**TRY IT:** Extract exactly those lines that lie between the start of the material and the line with "The image size is (1400, 842).", including both boundary lines and no others.

**DATASET RECORDS:**
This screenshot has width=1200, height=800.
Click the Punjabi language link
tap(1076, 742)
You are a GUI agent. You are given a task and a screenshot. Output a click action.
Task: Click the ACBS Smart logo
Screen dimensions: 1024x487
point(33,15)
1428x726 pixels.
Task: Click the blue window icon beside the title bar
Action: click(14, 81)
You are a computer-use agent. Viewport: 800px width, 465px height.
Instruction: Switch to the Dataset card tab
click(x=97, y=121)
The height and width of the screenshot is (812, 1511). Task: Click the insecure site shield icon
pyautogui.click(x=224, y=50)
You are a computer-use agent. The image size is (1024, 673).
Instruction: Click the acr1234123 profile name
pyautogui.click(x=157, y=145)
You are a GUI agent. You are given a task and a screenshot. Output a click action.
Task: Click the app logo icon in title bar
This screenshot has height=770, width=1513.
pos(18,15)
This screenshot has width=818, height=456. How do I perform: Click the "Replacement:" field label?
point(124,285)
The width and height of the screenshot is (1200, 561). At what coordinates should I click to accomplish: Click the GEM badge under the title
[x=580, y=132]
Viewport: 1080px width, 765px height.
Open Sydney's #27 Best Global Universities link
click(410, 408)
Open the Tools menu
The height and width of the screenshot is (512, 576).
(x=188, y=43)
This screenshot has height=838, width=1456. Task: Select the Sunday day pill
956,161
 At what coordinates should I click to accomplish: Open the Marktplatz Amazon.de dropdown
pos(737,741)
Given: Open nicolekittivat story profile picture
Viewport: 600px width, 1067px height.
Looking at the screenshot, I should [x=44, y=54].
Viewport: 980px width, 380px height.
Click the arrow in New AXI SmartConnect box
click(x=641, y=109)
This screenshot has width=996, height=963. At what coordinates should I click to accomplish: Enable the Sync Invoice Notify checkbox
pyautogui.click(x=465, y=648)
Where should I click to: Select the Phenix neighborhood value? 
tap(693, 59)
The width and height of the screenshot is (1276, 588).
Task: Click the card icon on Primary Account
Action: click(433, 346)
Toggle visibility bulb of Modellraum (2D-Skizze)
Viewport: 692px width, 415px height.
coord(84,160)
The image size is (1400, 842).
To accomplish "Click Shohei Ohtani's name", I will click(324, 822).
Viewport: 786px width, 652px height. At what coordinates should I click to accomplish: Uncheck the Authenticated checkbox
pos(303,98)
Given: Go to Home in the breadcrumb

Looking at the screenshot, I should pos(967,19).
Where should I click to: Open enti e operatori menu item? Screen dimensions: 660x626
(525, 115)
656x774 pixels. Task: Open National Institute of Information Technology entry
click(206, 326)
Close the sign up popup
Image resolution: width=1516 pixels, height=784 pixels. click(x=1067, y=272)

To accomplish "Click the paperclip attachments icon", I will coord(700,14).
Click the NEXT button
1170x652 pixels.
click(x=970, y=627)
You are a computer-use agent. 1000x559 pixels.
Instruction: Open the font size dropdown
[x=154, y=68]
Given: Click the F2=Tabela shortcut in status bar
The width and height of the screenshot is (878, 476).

**SOLUTION TO THIS PROBLEM:**
This screenshot has width=1200, height=800.
Click the Punjabi language link
tap(1076, 742)
You are a GUI agent. You are given a task and a screenshot. Output a click action.
Task: Click the ACBS Smart logo
Screen dimensions: 1024x487
point(33,15)
1428x726 pixels.
Task: Click the blue window icon beside the title bar
Action: click(14, 81)
You are a computer-use agent. Viewport: 800px width, 465px height.
Instruction: Switch to the Dataset card tab
click(x=97, y=121)
The height and width of the screenshot is (812, 1511). Task: Click the insecure site shield icon
pyautogui.click(x=224, y=50)
You are a computer-use agent. The image size is (1024, 673).
Instruction: Click the acr1234123 profile name
pyautogui.click(x=157, y=145)
You are a GUI agent. You are given a task and a screenshot. Output a click action.
Task: Click the app logo icon in title bar
This screenshot has height=770, width=1513.
pos(18,15)
This screenshot has width=818, height=456. How do I perform: Click the "Replacement:" field label?
point(124,285)
The width and height of the screenshot is (1200, 561). At what coordinates should I click to accomplish: Click the GEM badge under the title
[x=580, y=132]
Viewport: 1080px width, 765px height.
Open Sydney's #27 Best Global Universities link
click(410, 408)
Open the Tools menu
The height and width of the screenshot is (512, 576).
(x=188, y=43)
This screenshot has height=838, width=1456. Task: Select the Sunday day pill
956,161
 At what coordinates should I click to accomplish: Open the Marktplatz Amazon.de dropdown
pos(737,741)
Given: Open nicolekittivat story profile picture
Viewport: 600px width, 1067px height.
Looking at the screenshot, I should [x=44, y=54].
Viewport: 980px width, 380px height.
Click the arrow in New AXI SmartConnect box
click(x=641, y=109)
This screenshot has width=996, height=963. At what coordinates should I click to accomplish: Enable the Sync Invoice Notify checkbox
pyautogui.click(x=465, y=648)
Where should I click to: Select the Phenix neighborhood value? 
tap(693, 59)
The width and height of the screenshot is (1276, 588).
Task: Click the card icon on Primary Account
Action: click(433, 346)
Toggle visibility bulb of Modellraum (2D-Skizze)
Viewport: 692px width, 415px height.
coord(84,160)
The image size is (1400, 842).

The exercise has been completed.